#### [What to do]
Reproduce all of the following material verbatim, preserving every line as it appears.

## START Material shown

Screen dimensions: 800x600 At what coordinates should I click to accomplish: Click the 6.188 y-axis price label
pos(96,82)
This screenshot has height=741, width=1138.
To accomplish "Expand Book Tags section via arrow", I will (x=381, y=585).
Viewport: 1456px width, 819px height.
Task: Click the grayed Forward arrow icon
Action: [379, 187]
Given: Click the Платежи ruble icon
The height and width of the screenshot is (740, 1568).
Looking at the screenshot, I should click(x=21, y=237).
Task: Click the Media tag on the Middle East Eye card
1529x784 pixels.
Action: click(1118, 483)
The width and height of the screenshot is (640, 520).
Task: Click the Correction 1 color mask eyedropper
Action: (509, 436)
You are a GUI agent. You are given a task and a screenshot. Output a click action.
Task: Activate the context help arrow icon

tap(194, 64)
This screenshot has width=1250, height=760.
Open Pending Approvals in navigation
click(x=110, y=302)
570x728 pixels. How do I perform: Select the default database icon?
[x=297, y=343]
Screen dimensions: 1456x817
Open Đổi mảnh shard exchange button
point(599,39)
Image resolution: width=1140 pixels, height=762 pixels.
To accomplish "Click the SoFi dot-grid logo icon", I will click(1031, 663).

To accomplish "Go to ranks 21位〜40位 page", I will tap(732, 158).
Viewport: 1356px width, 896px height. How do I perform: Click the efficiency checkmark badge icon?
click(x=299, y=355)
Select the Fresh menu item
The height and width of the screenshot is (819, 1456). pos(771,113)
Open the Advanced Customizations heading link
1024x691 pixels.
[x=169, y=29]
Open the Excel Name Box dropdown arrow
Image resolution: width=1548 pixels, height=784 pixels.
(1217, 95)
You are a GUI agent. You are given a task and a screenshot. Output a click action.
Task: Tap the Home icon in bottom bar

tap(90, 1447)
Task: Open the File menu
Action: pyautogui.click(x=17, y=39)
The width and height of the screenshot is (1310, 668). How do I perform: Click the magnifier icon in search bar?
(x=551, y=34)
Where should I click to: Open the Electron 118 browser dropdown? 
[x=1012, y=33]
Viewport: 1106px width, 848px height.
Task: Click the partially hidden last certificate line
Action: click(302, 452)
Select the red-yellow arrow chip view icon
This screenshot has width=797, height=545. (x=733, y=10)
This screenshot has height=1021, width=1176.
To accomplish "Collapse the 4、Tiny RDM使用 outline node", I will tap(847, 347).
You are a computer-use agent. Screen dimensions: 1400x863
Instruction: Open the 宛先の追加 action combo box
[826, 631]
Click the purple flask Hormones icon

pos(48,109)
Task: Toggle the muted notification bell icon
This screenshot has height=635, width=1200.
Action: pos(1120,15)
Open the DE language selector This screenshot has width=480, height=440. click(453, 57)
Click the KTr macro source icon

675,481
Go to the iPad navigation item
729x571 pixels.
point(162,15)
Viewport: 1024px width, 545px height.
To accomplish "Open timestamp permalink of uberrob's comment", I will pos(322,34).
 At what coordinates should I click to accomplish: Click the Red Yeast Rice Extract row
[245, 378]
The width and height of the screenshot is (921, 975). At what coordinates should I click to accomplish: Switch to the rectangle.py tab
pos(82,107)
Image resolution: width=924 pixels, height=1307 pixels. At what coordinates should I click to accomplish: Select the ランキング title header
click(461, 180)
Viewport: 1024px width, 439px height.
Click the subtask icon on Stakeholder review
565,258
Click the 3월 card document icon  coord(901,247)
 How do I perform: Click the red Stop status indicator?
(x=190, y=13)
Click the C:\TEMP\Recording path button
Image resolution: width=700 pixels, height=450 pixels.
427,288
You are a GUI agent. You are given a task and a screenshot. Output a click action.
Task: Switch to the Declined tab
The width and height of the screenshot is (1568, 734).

## END Material shown

#### [Answer below]
Screen dimensions: 800x600 At what coordinates should I click to accomplish: Click the 6.188 y-axis price label
pos(96,82)
This screenshot has height=741, width=1138.
To accomplish "Expand Book Tags section via arrow", I will (x=381, y=585).
Viewport: 1456px width, 819px height.
Task: Click the grayed Forward arrow icon
Action: [379, 187]
Given: Click the Платежи ruble icon
The height and width of the screenshot is (740, 1568).
Looking at the screenshot, I should click(x=21, y=237).
Task: Click the Media tag on the Middle East Eye card
1529x784 pixels.
Action: click(1118, 483)
The width and height of the screenshot is (640, 520).
Task: Click the Correction 1 color mask eyedropper
Action: (509, 436)
You are a GUI agent. You are given a task and a screenshot. Output a click action.
Task: Activate the context help arrow icon

tap(194, 64)
This screenshot has width=1250, height=760.
Open Pending Approvals in navigation
click(x=110, y=302)
570x728 pixels. How do I perform: Select the default database icon?
[x=297, y=343]
Screen dimensions: 1456x817
Open Đổi mảnh shard exchange button
point(599,39)
Image resolution: width=1140 pixels, height=762 pixels.
To accomplish "Click the SoFi dot-grid logo icon", I will click(1031, 663).

To accomplish "Go to ranks 21位〜40位 page", I will tap(732, 158).
Viewport: 1356px width, 896px height. How do I perform: Click the efficiency checkmark badge icon?
click(x=299, y=355)
Select the Fresh menu item
The height and width of the screenshot is (819, 1456). pos(771,113)
Open the Advanced Customizations heading link
1024x691 pixels.
[x=169, y=29]
Open the Excel Name Box dropdown arrow
Image resolution: width=1548 pixels, height=784 pixels.
(1217, 95)
You are a GUI agent. You are given a task and a screenshot. Output a click action.
Task: Tap the Home icon in bottom bar

tap(90, 1447)
Task: Open the File menu
Action: pyautogui.click(x=17, y=39)
The width and height of the screenshot is (1310, 668). How do I perform: Click the magnifier icon in search bar?
(x=551, y=34)
Where should I click to: Open the Electron 118 browser dropdown? 
[x=1012, y=33]
Viewport: 1106px width, 848px height.
Task: Click the partially hidden last certificate line
Action: click(302, 452)
Select the red-yellow arrow chip view icon
This screenshot has width=797, height=545. (x=733, y=10)
This screenshot has height=1021, width=1176.
To accomplish "Collapse the 4、Tiny RDM使用 outline node", I will tap(847, 347).
You are a computer-use agent. Screen dimensions: 1400x863
Instruction: Open the 宛先の追加 action combo box
[826, 631]
Click the purple flask Hormones icon

pos(48,109)
Task: Toggle the muted notification bell icon
This screenshot has height=635, width=1200.
Action: pos(1120,15)
Open the DE language selector This screenshot has width=480, height=440. click(453, 57)
Click the KTr macro source icon

675,481
Go to the iPad navigation item
729x571 pixels.
point(162,15)
Viewport: 1024px width, 545px height.
To accomplish "Open timestamp permalink of uberrob's comment", I will pos(322,34).
 At what coordinates should I click to accomplish: Click the Red Yeast Rice Extract row
[245, 378]
The width and height of the screenshot is (921, 975). At what coordinates should I click to accomplish: Switch to the rectangle.py tab
pos(82,107)
Image resolution: width=924 pixels, height=1307 pixels. At what coordinates should I click to accomplish: Select the ランキング title header
click(461, 180)
Viewport: 1024px width, 439px height.
Click the subtask icon on Stakeholder review
565,258
Click the 3월 card document icon  coord(901,247)
 How do I perform: Click the red Stop status indicator?
(x=190, y=13)
Click the C:\TEMP\Recording path button
Image resolution: width=700 pixels, height=450 pixels.
427,288
You are a GUI agent. You are given a task and a screenshot. Output a click action.
Task: Switch to the Declined tab
The width and height of the screenshot is (1568, 734).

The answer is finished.